QUOTED TEXT =>
::::

A warrior who has spent his youth fighting cannot have personally witnessed all of this. These memories come from the universe itself.
The soul is not just individual, it is cosmic. It contains not only what we have lived, but what humanity has lived.
Everything that has been remembered, everything that has left a mark on the living archive of collective experience.
This is why great literature works the way it does.
When you read The Iliad and you feel something, when Hector's wife Andromache weeps and you weep with her, you are not imagining something new. You are accessing something that already exists in you, placed there by the accumulated grief and love and loss of every human being who ever lived.
The poem does not create the emotion, it unlocks it. It opens a door that was always there. And this is also why the shield functions as a symbol of Achilles' soul. What is inside Achilles, what drives him, what haunts him, what will ultimately redeem him, is not just rage and pride. It is this, a full, complex, infinitely populated universe of human experience. He contains multitudes, as we all do. So, Achilles kills Hector.
And he should feel triumph. He should feel the clean satisfaction of vengeance achieved, honor restored, glory secured.
He has killed the greatest warrior on Earth. He has proven himself beyond all doubt. Instead, he goes insane. He ties Hector's body to his chariot and drives it around the walls of Troy.
Again and again.
He won't eat, he won't sleep, he can't weep. He can't feel anything at all except a kind of hollow, burning numbness that the Greeks and even the gods find disturbing.
Hector fought brilliantly and died bravely. He deserved the dignity of a warrior's burial. Everyone knows this.
And yet Achilles, who knows this, too, somewhere in that deep part of himself, keeps driving. What Homer is showing us here is guilt.
Not guilt that has been named and processed, but guilt that has not yet been understood. Guilt that the conscious mind refuses to acknowledge because acknowledging it would mean acknowledging something unbearable about the self. Achilles knows he got Patroclus killed. Not deliberately, not consciously, but at that deep third level, the producer, the strategist, the one who operates below the surface of words, he set Patroclus up. He gave him an idea, an inspiration, and left out the one warning that might have saved him. And now Patroclus is dead, and Achilles' soul is trapped in a guilt it cannot name. This is one of the most psychologically realistic portraits in all of ancient literature. We recognize this. We have all at some point done something we could not fully own, something that lived in us as a vague corrosive weight rather than a clear accusation. We acted, something went wrong, we told ourselves it was not our fault, and still something burned. In the Greek understanding, this is how the universe works.

::::

PROVIDED DATA =>

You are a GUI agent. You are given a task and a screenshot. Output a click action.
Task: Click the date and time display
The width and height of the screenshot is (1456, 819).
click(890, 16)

::::

Reproduce the passage about Achilles word for word, from "The poem does" to "restored, glory secured.".

The poem does not create the emotion, it unlocks it. It opens a door that was always there. And this is also why the shield functions as a symbol of Achilles' soul. What is inside Achilles, what drives him, what haunts him, what will ultimately redeem him, is not just rage and pride. It is this, a full, complex, infinitely populated universe of human experience. He contains multitudes, as we all do. So, Achilles kills Hector.
And he should feel triumph. He should feel the clean satisfaction of vengeance achieved, honor restored, glory secured.